Section 37 - Voting at the Annual Meeting or year-end Section Meetings may be in person or by a duly appointed proxy. No write-in votes shall be allowed. Official proxy forms shall be available from the General Manager. Proxies must be in writing under the hand of the appointer or if such appointer is a corporation, under its seal and shall be attested by at least one witness.

No person shall be appointed a proxy who is not a member of the Association. Duly completed proxies must be delivered to the office of the General Manager of the Association at least 3 days prior to the Meeting for which it is intended to be used.


COMMITTEES

Section 38 - (a) The Board of Directors may establish or cancel committees, as it may deem advisable.

(b) The Board of Directors shall determine the Chair, composition and terms of reference of all committees.


FEES AND DUES

Section 39 - The annual dues of Active members shall be determined by the Board of Directors.
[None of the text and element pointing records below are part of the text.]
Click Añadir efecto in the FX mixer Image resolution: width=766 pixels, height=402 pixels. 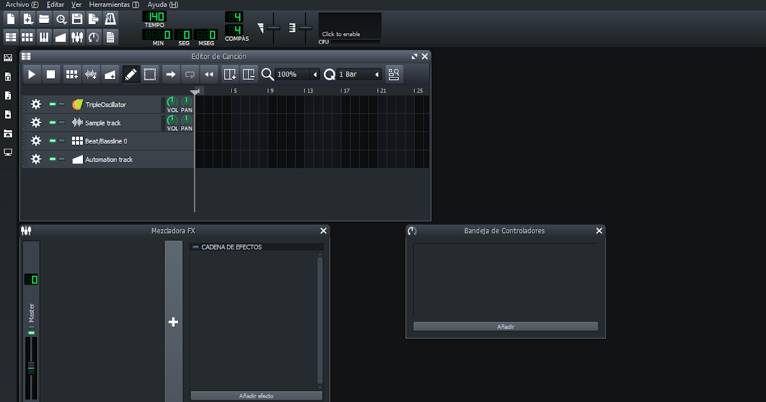(256, 396)
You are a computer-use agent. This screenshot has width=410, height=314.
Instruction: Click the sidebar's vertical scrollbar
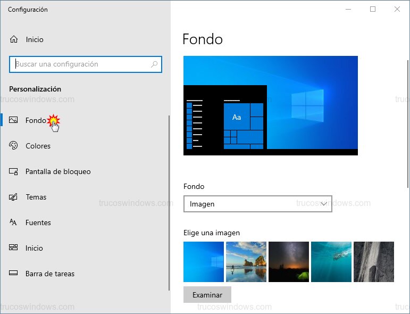pyautogui.click(x=169, y=202)
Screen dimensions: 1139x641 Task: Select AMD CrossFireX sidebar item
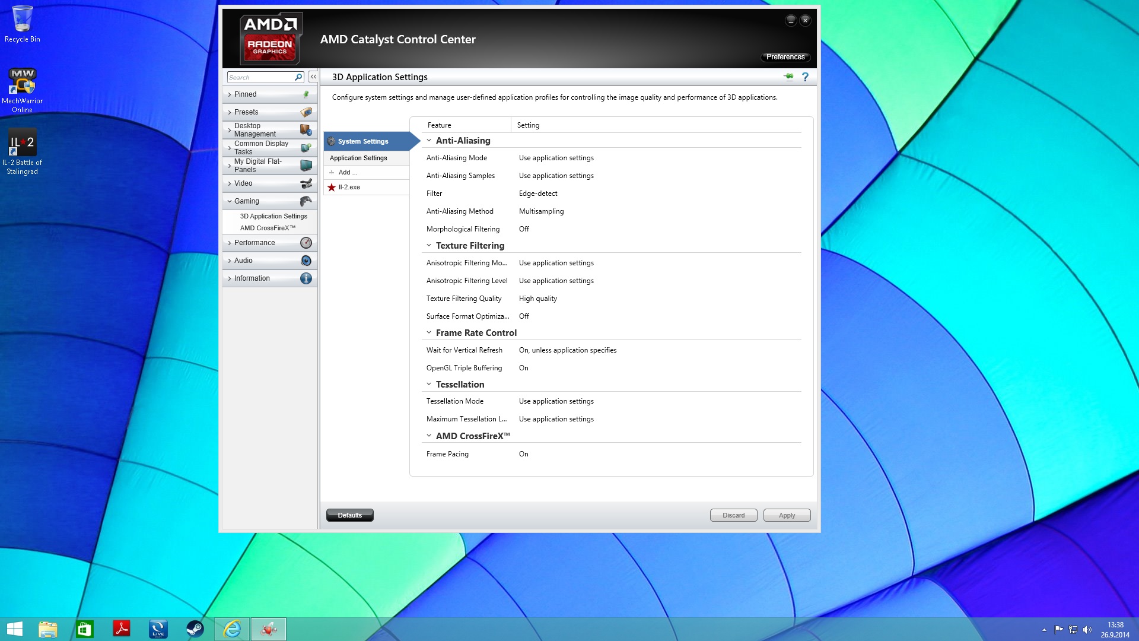click(x=267, y=228)
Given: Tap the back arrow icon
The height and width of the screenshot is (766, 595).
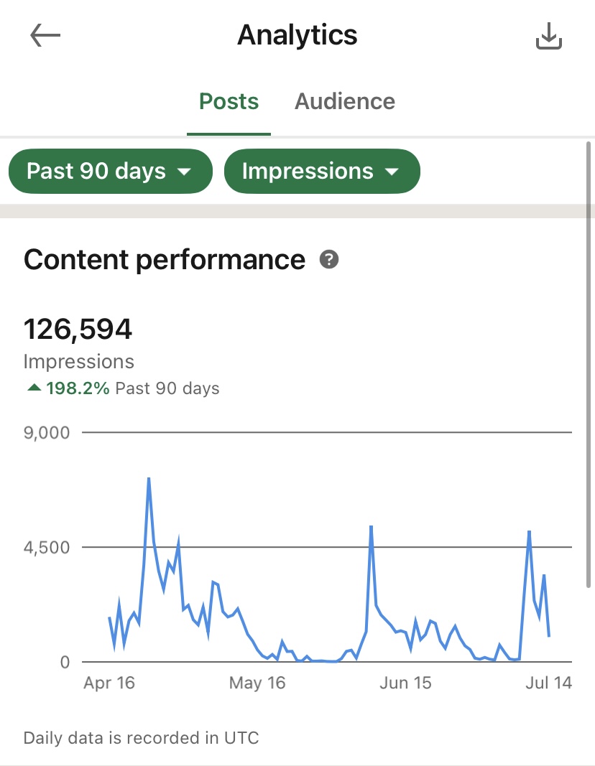Looking at the screenshot, I should click(x=45, y=36).
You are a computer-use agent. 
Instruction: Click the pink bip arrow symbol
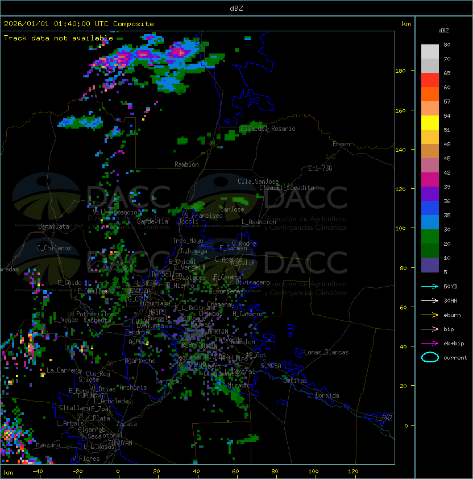pos(430,329)
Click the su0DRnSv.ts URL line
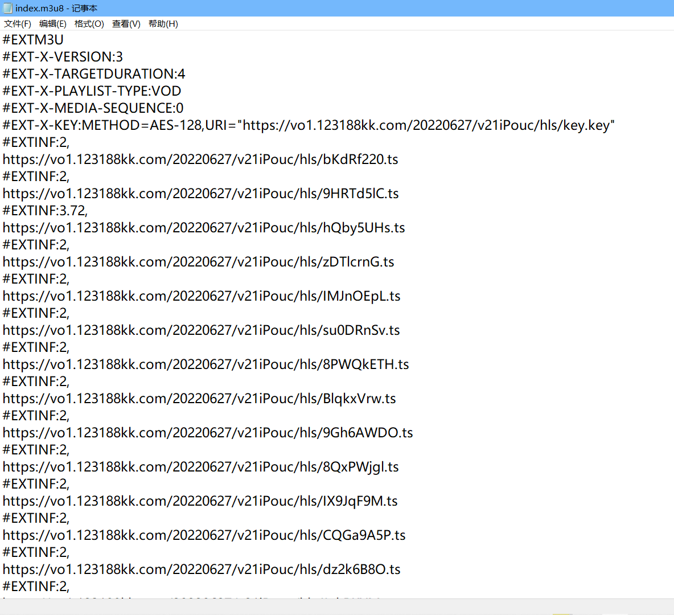This screenshot has height=615, width=674. click(201, 330)
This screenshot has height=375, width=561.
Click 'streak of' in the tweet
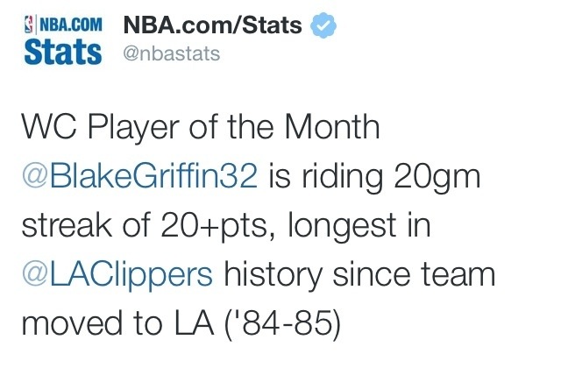(86, 225)
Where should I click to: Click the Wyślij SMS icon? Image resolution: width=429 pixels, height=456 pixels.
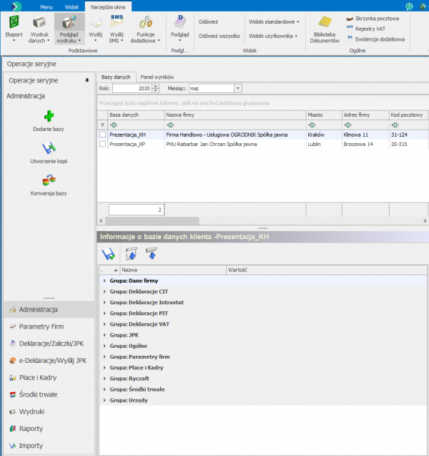coord(117,24)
Such dues shall become due and payable within thirty days from presentation of invoice.


RESIGNATIONS

Section 40 - Should a member wish to withdraw or cancel his/her membership with the Association, the member shall pay all outstanding dues up to the date of the resignation, present the resignation in writing to the Board of Directors and return any membership certificate which has been issued.


NON-PAYMENT OF DUES

Section 41 - (a) If any member shall fail to pay the annual dues within three months after same have become due, notice by registered mail shall be sent to the last known address and if after such notice the dues be not paid within thirty days, such member shall be suspended from all privileges of membership.

The Board of Directors may, for cause deemed by it sufficient, extend the time for payment and for the application of these penalties, and may reinstate such member upon payment of all arrears.

(b) No member who is in arrears with dues shall be entitled to vote.

(c) If a member continues in arrears of membership dues after notice by registered mail has been given and after the end of an extension of time for payment granted by the Board of Directors; if any, then the membership shall be cancelled.


DISCIPLINARY ACTION

Section 42 - If any member of the Association is accused of violating ethical and industry standard best practices or these By-Laws or any such rules and regulations set by the Association in a manner that is detrimental to his/her fellow members shall be invited in writing to appear before the Board of Directors. If the Board finds the accusation is substantiated it may suspend, expel or otherwise discipline the accused member. If the accused member declines to appear at the appointed time the Board of Directors may proceed to take such action as it may see fit.


DISSOLUTION

Section 43 - In the event the affairs of the Association are to be terminated, or on the dissolution of the Association in any manner by law, then after discharge of all Association debts and liabilities, any remaining assets shall be distributed to one or more qualified donees within the meaning of subsection 248(1) of the Income Tax Act (Canada), such as recognized charities, tax exempt institutions or organizations with similar objects that qualify them as tax exempt, non-profit organizations (as designated and determined by the outgoing Board of Directors).